目的:探讨全身炎症综合指数(AISI)与重症社区获得性肺炎(SCAP)患者预后的关联。方法:采用单中心回顾性队列研究,纳入2020年4月至2025年6月收治的224例SCAP患者。收集入院后24 h内的临床资料,由于AISI呈偏态分布,采用以10为底数的对数转换lgAISI进行后续分析。主要结局为入院后30 d和90 d全因死亡。采用X-tile软件进行风险分组,限制性立方样条(RCS)、Cox比例风险回归模型、Kaplan-Meier生存及亚组分析评估AISI与预后的关联。结果:224例患者中,30 d和90 d死亡率分别为34.4%和38.8%。多因素Cox回归分析显示,lgAISI与SCAP患者30 d死亡风险(HR=1.998,95%CI 1.278~3.125,P=0.002)和90 d死亡风险(HR=2.045,95%CI 1.348~3.104,P<0.001)呈正相关。亚组分析进一步揭示,在年龄<65岁的人群中lgAISI与SCAP患者30 d和90 d死亡的更显著(P<0.05),在其余亚组间该关联性差异无统计学意义(P>0.05)。
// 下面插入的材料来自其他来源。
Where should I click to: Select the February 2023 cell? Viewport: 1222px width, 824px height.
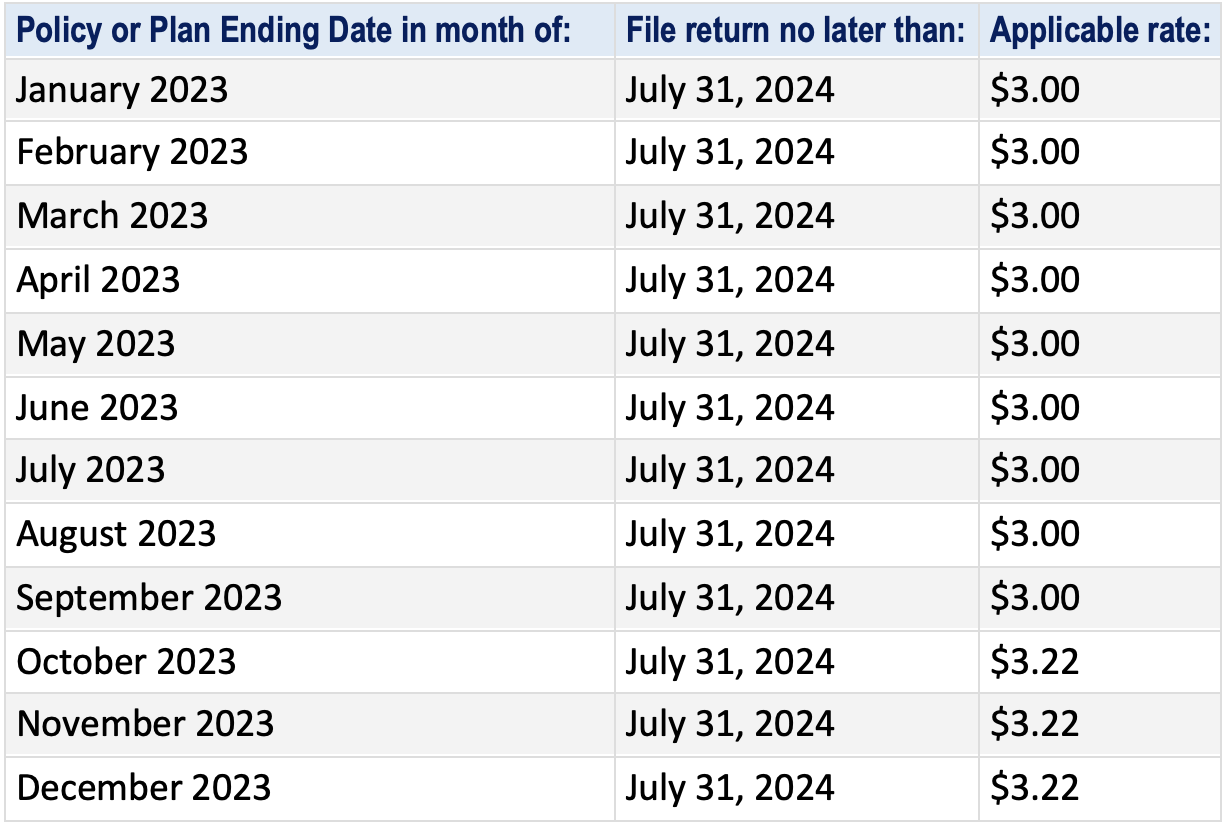pos(132,152)
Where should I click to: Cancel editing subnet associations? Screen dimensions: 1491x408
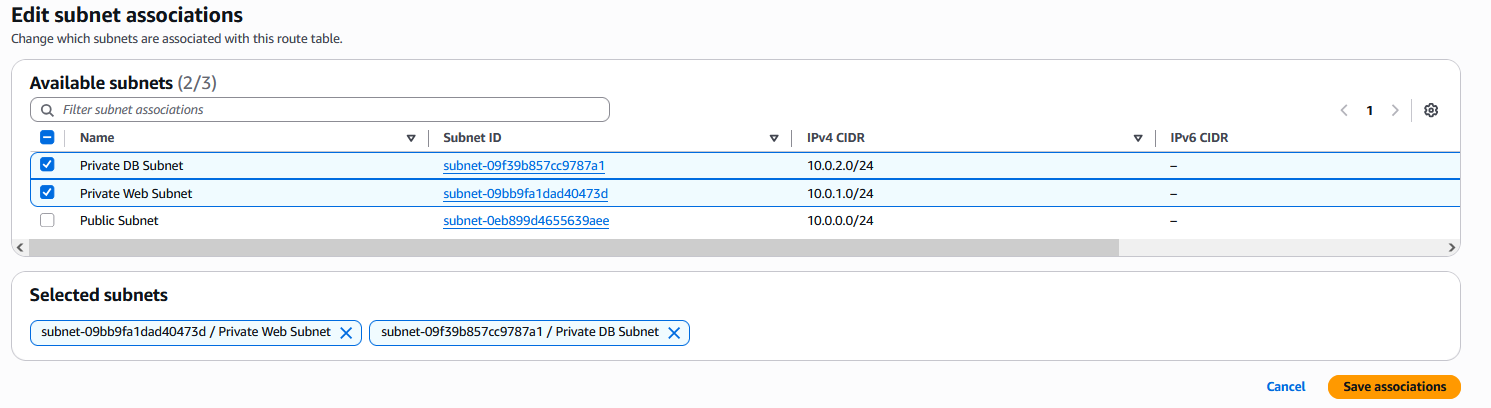click(1286, 387)
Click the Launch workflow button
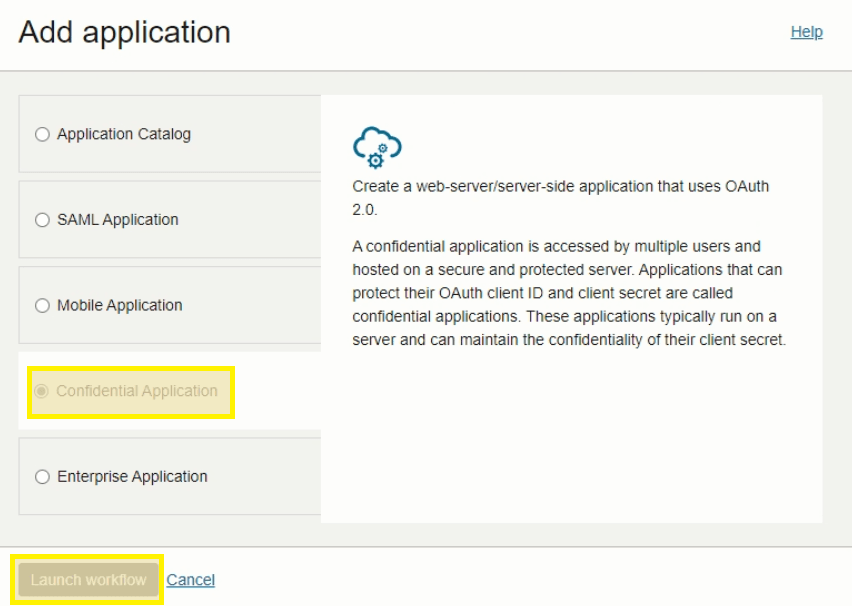The height and width of the screenshot is (606, 852). click(87, 579)
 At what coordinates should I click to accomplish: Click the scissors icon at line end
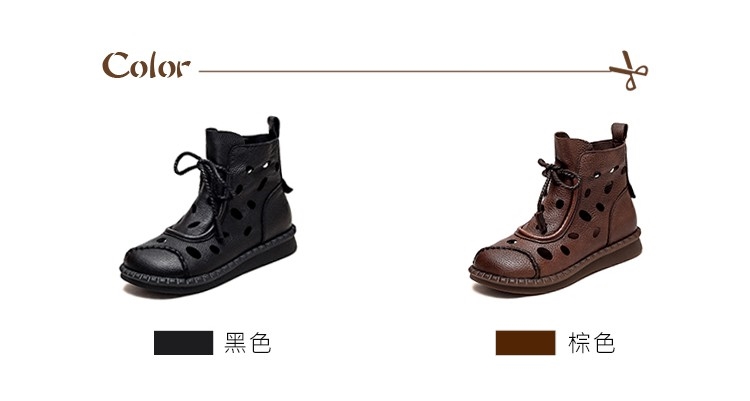point(629,70)
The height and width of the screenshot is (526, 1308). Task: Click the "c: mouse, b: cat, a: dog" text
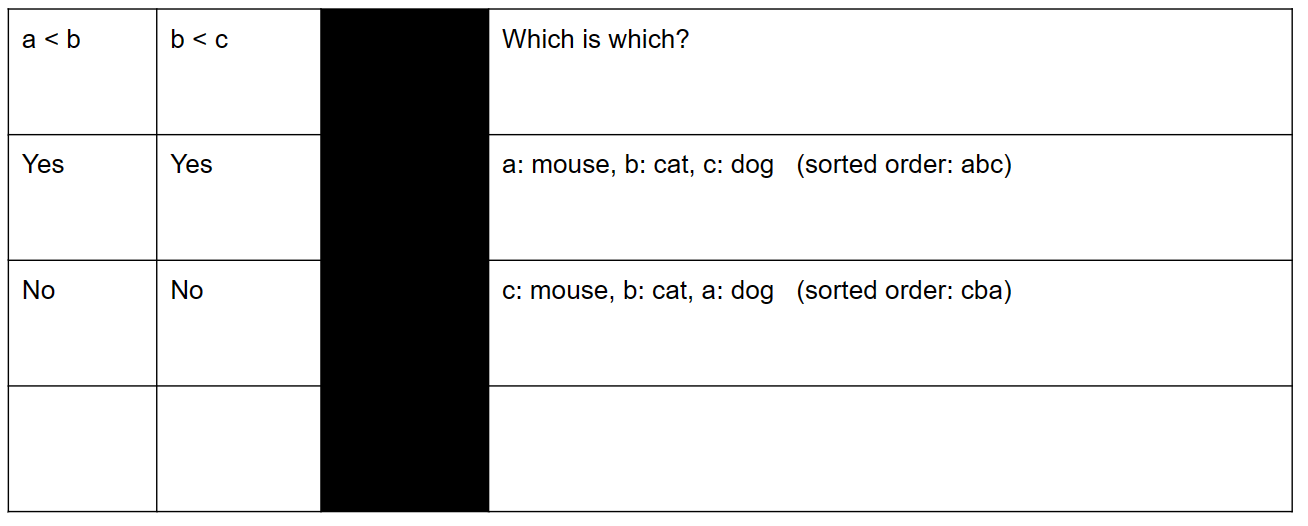click(637, 290)
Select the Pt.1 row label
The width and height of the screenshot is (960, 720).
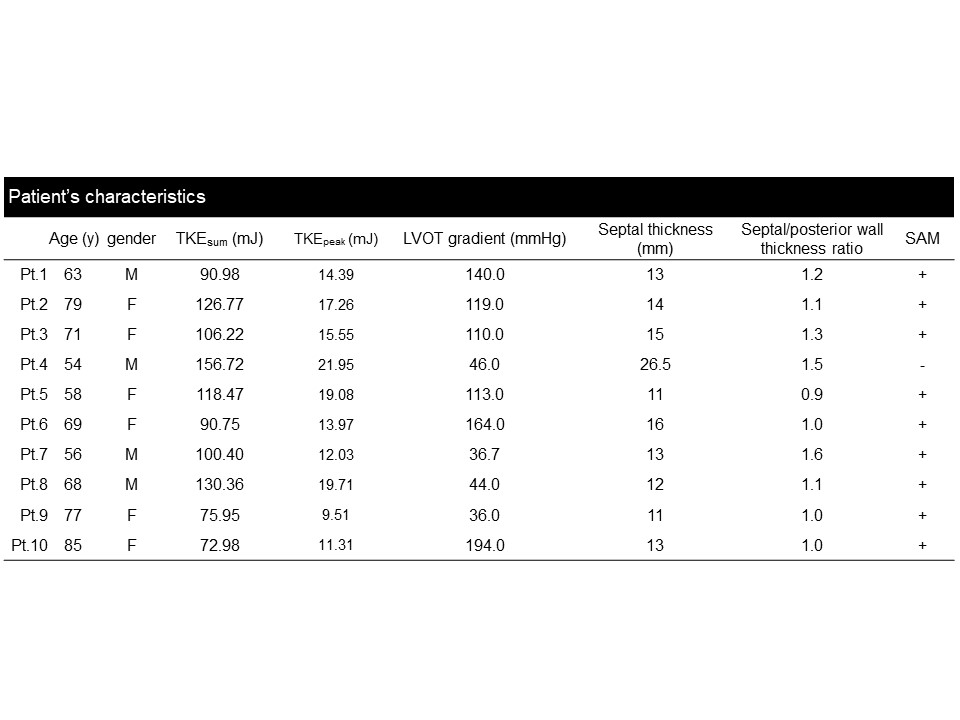tap(35, 274)
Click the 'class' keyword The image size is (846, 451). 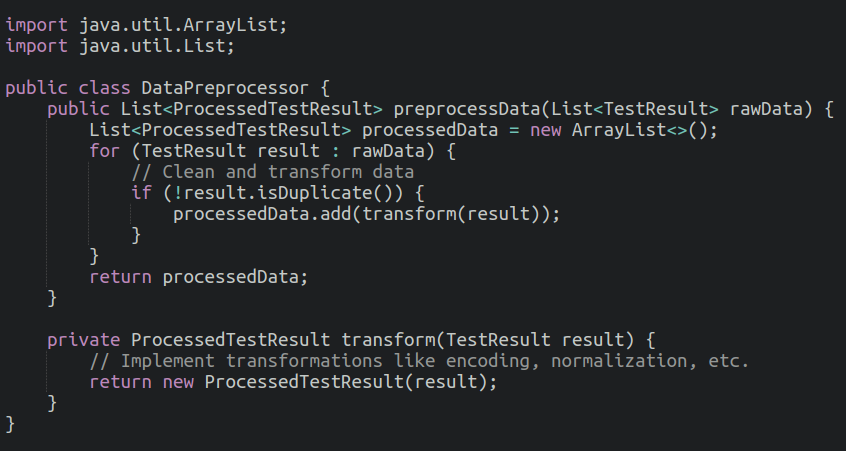pos(105,87)
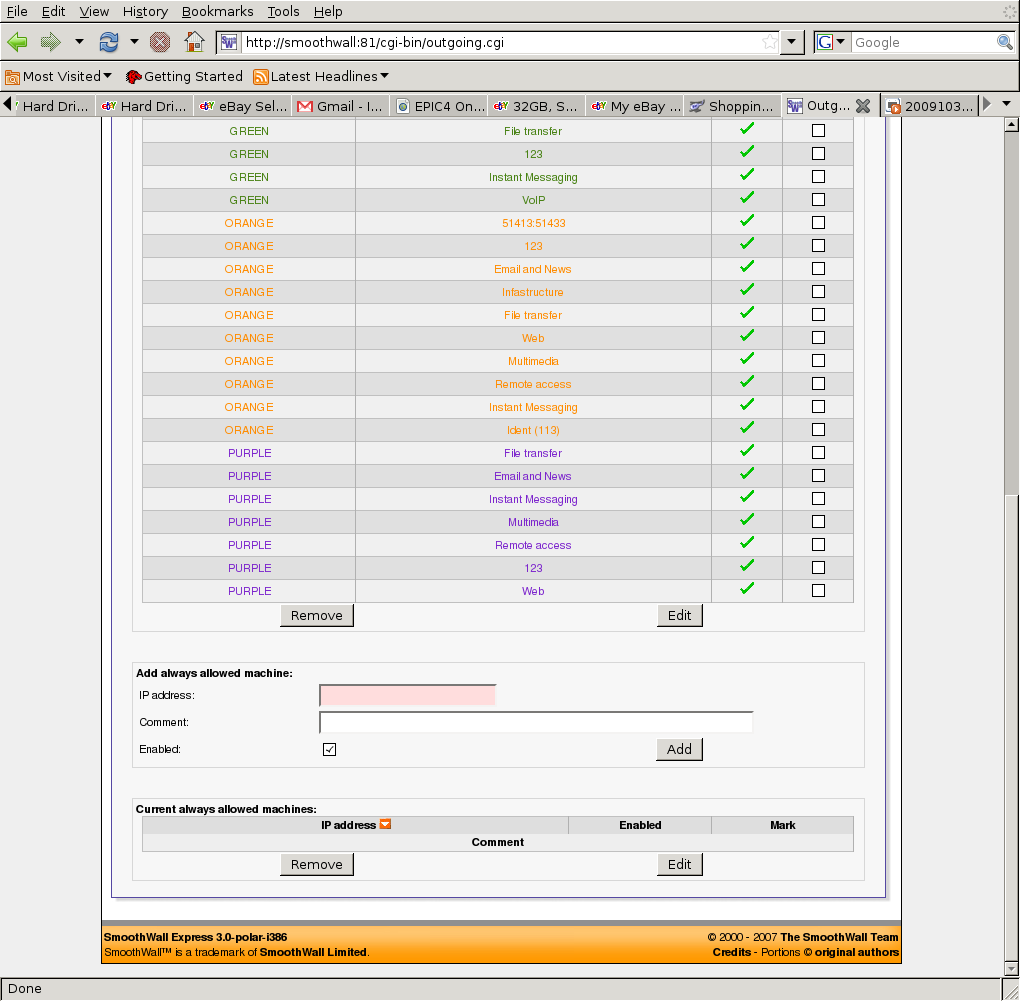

此外,lgAISI与ICU入住风险(OR=2.121,95%CI 1.230~3.658,P=0.007)呈显著正相关。结论:AISI与SCAP短期及中长期死亡风险之间存在正相关关系。AISI可能作为识别SCAP死亡高危人群的潜在指标。

Objective: To explore the correlation between the aggregate index of systemic inflammation(AISI) and the prognosis of patients with severe community-acquired pneumonia(SCAP). Methods:A single-center retrospective cohort study was conducted. A total of 224 patients diagnosed with SCAP admitted from April 2020 to June 2025 were enrolled. Baseline clinical data upon admission were collected. Given the skewed distribution of AISI, log-transformation with base 10(lgAISI) was applied for subsequent analyses. The primary endpoints were 30-day and 90-day all-cause mortality after admission. The X-tile software was used for risk stratification. Restricted cubic spline(RCS), Cox proportional hazards regression model, Kaplan-Meier survival analysis and subgroup analysis were adopted to evaluate the association between lgAISI and patient prognosis.Results: Among the 224 enrolled patients, the 30-day and 90-day mortality rates were 34.4% and 38.8%, respectively. Multivariate Cox regression analysis demonstrated that lgAISI was significantly positively correlated with 30-day mortality risk(HR=1.998, 95%CI 1.278-3.125, P=0.002) and 90-day mortality risk(HR=2.045, 95%CI 1.348-3.104, P<0.001) in SCAP patients. Subgroup analysis further indicated that the positive correlations of lgAISI with 30-day and 90-day mortality were more prominent in patients aged<65 years(P<0.05), while no significant inter-subgroup difference was observed in other subgroups(P>0.05). In addition, lgAISI was independently associated with an increased risk of ICU admission(OR=2.121, 95%CI 1.230-3.658, P=0.007). Conclusion: AISI is significantly positively correlated with short-term and medium-to-long-term mortality risks in SCAP patients. AISI may serve as a promising biomarker for identifying high-risk populations of mortality in SCAP.